**Input data**
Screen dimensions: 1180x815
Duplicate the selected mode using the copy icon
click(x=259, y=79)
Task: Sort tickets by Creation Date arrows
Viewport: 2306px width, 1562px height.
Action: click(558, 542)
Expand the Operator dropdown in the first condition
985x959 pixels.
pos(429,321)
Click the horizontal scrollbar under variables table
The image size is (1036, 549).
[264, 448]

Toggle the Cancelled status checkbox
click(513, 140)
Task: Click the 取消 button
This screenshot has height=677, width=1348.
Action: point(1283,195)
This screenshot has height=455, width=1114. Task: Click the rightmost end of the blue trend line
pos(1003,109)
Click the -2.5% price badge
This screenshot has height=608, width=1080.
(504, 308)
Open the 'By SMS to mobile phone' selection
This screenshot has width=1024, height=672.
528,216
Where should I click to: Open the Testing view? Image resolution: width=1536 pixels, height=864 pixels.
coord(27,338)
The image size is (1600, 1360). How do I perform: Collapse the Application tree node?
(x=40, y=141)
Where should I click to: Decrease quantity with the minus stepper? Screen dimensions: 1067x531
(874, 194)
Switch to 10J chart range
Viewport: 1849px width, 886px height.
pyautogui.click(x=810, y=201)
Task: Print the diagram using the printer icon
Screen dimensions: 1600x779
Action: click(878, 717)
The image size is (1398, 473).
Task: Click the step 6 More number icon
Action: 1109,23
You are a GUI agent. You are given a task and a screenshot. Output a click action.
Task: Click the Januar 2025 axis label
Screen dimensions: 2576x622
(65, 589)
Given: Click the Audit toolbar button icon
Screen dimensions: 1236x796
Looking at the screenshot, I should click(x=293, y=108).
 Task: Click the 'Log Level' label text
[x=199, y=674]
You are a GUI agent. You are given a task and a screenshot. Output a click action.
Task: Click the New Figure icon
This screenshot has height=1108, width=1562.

**Exercise goal**
Each line shown above must be repeated exactly.

**Problem solution**
Screen dimensions: 1180x815
Duplicate the selected mode using the copy icon
click(x=259, y=79)
Task: Sort tickets by Creation Date arrows
Viewport: 2306px width, 1562px height.
Action: click(558, 542)
Expand the Operator dropdown in the first condition
985x959 pixels.
pos(429,321)
Click the horizontal scrollbar under variables table
The image size is (1036, 549).
[264, 448]

Toggle the Cancelled status checkbox
click(513, 140)
Task: Click the 取消 button
This screenshot has height=677, width=1348.
Action: point(1283,195)
This screenshot has height=455, width=1114. Task: Click the rightmost end of the blue trend line
pos(1003,109)
Click the -2.5% price badge
This screenshot has height=608, width=1080.
(504, 308)
Open the 'By SMS to mobile phone' selection
This screenshot has width=1024, height=672.
528,216
Where should I click to: Open the Testing view? Image resolution: width=1536 pixels, height=864 pixels.
coord(27,338)
The image size is (1600, 1360). How do I perform: Collapse the Application tree node?
(x=40, y=141)
Where should I click to: Decrease quantity with the minus stepper? Screen dimensions: 1067x531
(874, 194)
Switch to 10J chart range
Viewport: 1849px width, 886px height.
pyautogui.click(x=810, y=201)
Task: Print the diagram using the printer icon
Screen dimensions: 1600x779
Action: click(878, 717)
The image size is (1398, 473).
Task: Click the step 6 More number icon
Action: 1109,23
You are a GUI agent. You are given a task and a screenshot. Output a click action.
Task: Click the Januar 2025 axis label
Screen dimensions: 2576x622
(65, 589)
Given: Click the Audit toolbar button icon
Screen dimensions: 1236x796
Looking at the screenshot, I should click(x=293, y=108).
 Task: Click the 'Log Level' label text
[x=199, y=674]
You are a GUI agent. You are given a task and a screenshot. Output a click action.
Task: Click the New Figure icon
This screenshot has height=1108, width=1562.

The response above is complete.